IRE Course Team Project - Monsoon 2017
These are the kind of news wich after reading them induces a sense of disbelief or alienation.
Figuring out the weirdness score and ranking weird or odd news stories.
- Classification of the news i.e. whether it is weird or not.
- Comparison with existing Machine Learning techniques to provide a survey of the performance of various models for this task.
- Providing a novel Deep Learning architecture for this classification task.
- Classifiers used:
- Naive Bayes
- Support Vectors Machines
- Random forest classifiers
- Gradient boosting classifiers
- Ada boosting classifiers
- Convolutional neural networks
- Decision tree classifier
- 3-layered-Perceptron
- LSTM
- Auto ML
- The Ranking Task: Ranking of the weird news as per its weirdness score.
- Providing a way to rank a set of news based on their weirdness scores.
- Provide a metric that can be used to quantify the weirdness of a news.
We have developed good quality annotations for a dataset that can be used as a gold standard for training and evalution of the ranking predictions. For annotations purposes, we have built a simple annotation application that can be used to gather annotations from the multiple annotators. This simplifies the process of gathering good quality annotations.

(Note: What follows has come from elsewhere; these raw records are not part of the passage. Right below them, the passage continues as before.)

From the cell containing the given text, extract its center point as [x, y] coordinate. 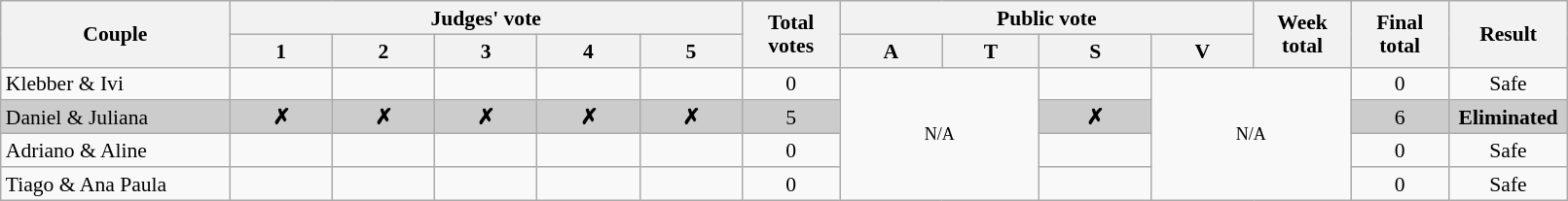
Daniel & Juliana [115, 118]
2 [383, 51]
1 [280, 51]
3 [487, 51]
Public vote [1047, 18]
Judges' vote [487, 18]
A [892, 51]
Tiago & Ana Paula [115, 184]
Eliminated [1509, 118]
Final total [1400, 34]
Result [1509, 34]
Total votes [791, 34]
T [991, 51]
Couple [115, 34]
S [1096, 51]
V [1203, 51]
Adriano & Aline [115, 151]
Klebber & Ivi [115, 84]
4 [588, 51]
6 [1400, 118]
Week total [1302, 34]
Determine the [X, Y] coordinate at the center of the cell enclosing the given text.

- The Weirdness Probability: Weirdness Probability is calculated with respect to the dataset which we have developed with annotation.
- We are using the models like Neural Net , Gaussian ‘s Naive Bayes , Support Vector Machine, Random Forest , Ada Boost and Clustering for finding the probability.
- We are applying the Weirdness ranking based on this probability .
- We also explore a novel Affinity Propogation based clustering method for generating synthetic ranks for the dataset using clustering.
The Ranking is briefly classified into 4 parts:
- Weirdness Probability > 75% will have the Weirdness score as 3
- Weirdness Probability > 50% & <= 75% will have the Weirdness score as 2
- Weirdness Probability > 25% & <=50% will have the Weirdness score as 1
- Weirdness Probability > =0% & <=25% will have the Weirdness score as 0
python3, autoML, sklearn,gensim, keras, numpy
python init.py <clasifier name>
e.g. python init.py nn
Classifiers name:
nb = Naive Bayes
svm = Support Vectors Machines
rfc = Random Forest Classifier
gbc = Graident Boosting Classifier
abc = Adaboosting Classifier
dt = Decision Tree Classifier
nn = Neural Networks
lstm = LSTM deep learning model
cnn = CNN deep learning model
automl = autoML classifier